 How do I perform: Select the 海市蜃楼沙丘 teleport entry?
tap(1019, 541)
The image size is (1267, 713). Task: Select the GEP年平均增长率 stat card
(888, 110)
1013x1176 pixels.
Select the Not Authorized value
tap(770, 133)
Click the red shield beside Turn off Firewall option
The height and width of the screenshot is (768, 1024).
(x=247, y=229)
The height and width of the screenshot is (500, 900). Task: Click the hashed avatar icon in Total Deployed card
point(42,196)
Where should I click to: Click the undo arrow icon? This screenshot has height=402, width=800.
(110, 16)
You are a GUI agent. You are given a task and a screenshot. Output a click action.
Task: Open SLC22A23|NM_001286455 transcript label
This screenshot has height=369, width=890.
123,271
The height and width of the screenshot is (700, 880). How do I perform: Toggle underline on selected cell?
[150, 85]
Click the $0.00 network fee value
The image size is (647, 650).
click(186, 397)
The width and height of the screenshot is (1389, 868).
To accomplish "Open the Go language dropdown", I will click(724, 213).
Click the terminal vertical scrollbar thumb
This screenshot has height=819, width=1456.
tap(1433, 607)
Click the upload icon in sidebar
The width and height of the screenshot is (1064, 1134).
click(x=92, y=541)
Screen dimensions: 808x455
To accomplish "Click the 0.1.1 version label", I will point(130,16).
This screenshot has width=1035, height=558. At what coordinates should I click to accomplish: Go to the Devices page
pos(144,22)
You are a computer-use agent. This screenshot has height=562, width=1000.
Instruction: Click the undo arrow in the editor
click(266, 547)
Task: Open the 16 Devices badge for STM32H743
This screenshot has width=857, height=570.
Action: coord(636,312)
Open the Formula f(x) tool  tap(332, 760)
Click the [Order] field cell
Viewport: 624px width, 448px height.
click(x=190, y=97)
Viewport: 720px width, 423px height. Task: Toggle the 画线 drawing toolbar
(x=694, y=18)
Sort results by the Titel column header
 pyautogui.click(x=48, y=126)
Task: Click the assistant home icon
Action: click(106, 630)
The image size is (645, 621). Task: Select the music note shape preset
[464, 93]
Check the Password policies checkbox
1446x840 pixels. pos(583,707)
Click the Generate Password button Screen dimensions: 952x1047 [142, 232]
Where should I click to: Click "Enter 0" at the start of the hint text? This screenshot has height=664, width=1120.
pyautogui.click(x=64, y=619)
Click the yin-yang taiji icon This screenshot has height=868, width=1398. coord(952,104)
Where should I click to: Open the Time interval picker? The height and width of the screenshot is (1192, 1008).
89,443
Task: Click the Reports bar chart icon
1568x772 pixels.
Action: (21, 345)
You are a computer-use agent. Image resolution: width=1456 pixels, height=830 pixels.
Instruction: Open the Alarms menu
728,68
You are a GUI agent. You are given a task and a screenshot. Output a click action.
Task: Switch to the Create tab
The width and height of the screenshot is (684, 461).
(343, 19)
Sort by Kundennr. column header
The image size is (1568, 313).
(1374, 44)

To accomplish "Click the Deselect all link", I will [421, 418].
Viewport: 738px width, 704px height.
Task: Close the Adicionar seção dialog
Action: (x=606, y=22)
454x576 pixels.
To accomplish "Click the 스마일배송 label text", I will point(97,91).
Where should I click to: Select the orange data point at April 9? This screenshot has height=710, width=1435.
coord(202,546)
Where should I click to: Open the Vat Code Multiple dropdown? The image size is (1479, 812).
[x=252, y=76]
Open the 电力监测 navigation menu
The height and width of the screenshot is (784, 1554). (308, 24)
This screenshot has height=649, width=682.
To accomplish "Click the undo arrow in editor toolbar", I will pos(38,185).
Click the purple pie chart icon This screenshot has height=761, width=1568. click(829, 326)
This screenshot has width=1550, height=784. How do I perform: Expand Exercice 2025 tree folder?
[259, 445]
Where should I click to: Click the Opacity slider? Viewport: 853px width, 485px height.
—————
- **Exercise details**
Rewrite the listing above, replacing each occurrence of "undo arrow" with "undo button" and leaving every other character unchanged.

- **Correct answer**
 How do I perform: Select the 海市蜃楼沙丘 teleport entry?
tap(1019, 541)
The image size is (1267, 713). Task: Select the GEP年平均增长率 stat card
(888, 110)
1013x1176 pixels.
Select the Not Authorized value
tap(770, 133)
Click the red shield beside Turn off Firewall option
The height and width of the screenshot is (768, 1024).
(x=247, y=229)
The height and width of the screenshot is (500, 900). Task: Click the hashed avatar icon in Total Deployed card
point(42,196)
Where should I click to: Click the undo button icon? This screenshot has height=402, width=800.
(110, 16)
You are a GUI agent. You are given a task and a screenshot. Output a click action.
Task: Open SLC22A23|NM_001286455 transcript label
This screenshot has height=369, width=890.
123,271
The height and width of the screenshot is (700, 880). How do I perform: Toggle underline on selected cell?
[150, 85]
Click the $0.00 network fee value
The image size is (647, 650).
click(186, 397)
The width and height of the screenshot is (1389, 868).
To accomplish "Open the Go language dropdown", I will click(724, 213).
Click the terminal vertical scrollbar thumb
This screenshot has height=819, width=1456.
tap(1433, 607)
Click the upload icon in sidebar
The width and height of the screenshot is (1064, 1134).
click(x=92, y=541)
Screen dimensions: 808x455
To accomplish "Click the 0.1.1 version label", I will point(130,16).
This screenshot has width=1035, height=558. At what coordinates should I click to accomplish: Go to the Devices page
pos(144,22)
You are a computer-use agent. This screenshot has height=562, width=1000.
Instruction: Click the undo button in the editor
click(266, 547)
Task: Open the 16 Devices badge for STM32H743
This screenshot has width=857, height=570.
Action: coord(636,312)
Open the Formula f(x) tool  tap(332, 760)
Click the [Order] field cell
Viewport: 624px width, 448px height.
click(x=190, y=97)
Viewport: 720px width, 423px height. Task: Toggle the 画线 drawing toolbar
(x=694, y=18)
Sort results by the Titel column header
 pyautogui.click(x=48, y=126)
Task: Click the assistant home icon
Action: click(106, 630)
The image size is (645, 621). Task: Select the music note shape preset
[464, 93]
Check the Password policies checkbox
1446x840 pixels. pos(583,707)
Click the Generate Password button Screen dimensions: 952x1047 [142, 232]
Where should I click to: Click "Enter 0" at the start of the hint text? This screenshot has height=664, width=1120.
pyautogui.click(x=64, y=619)
Click the yin-yang taiji icon This screenshot has height=868, width=1398. coord(952,104)
Where should I click to: Open the Time interval picker? The height and width of the screenshot is (1192, 1008).
89,443
Task: Click the Reports bar chart icon
1568x772 pixels.
Action: (21, 345)
You are a computer-use agent. Image resolution: width=1456 pixels, height=830 pixels.
Instruction: Open the Alarms menu
728,68
You are a GUI agent. You are given a task and a screenshot. Output a click action.
Task: Switch to the Create tab
The width and height of the screenshot is (684, 461).
(343, 19)
Sort by Kundennr. column header
The image size is (1568, 313).
(1374, 44)

To accomplish "Click the Deselect all link", I will [421, 418].
Viewport: 738px width, 704px height.
Task: Close the Adicionar seção dialog
Action: (x=606, y=22)
454x576 pixels.
To accomplish "Click the 스마일배송 label text", I will point(97,91).
Where should I click to: Select the orange data point at April 9? This screenshot has height=710, width=1435.
coord(202,546)
Where should I click to: Open the Vat Code Multiple dropdown? The image size is (1479, 812).
[x=252, y=76]
Open the 电力监测 navigation menu
The height and width of the screenshot is (784, 1554). (308, 24)
This screenshot has height=649, width=682.
To accomplish "Click the undo button in editor toolbar", I will pos(38,185).
Click the purple pie chart icon This screenshot has height=761, width=1568. click(829, 326)
This screenshot has width=1550, height=784. How do I perform: Expand Exercice 2025 tree folder?
[259, 445]
Where should I click to: Click the Opacity slider? Viewport: 853px width, 485px height.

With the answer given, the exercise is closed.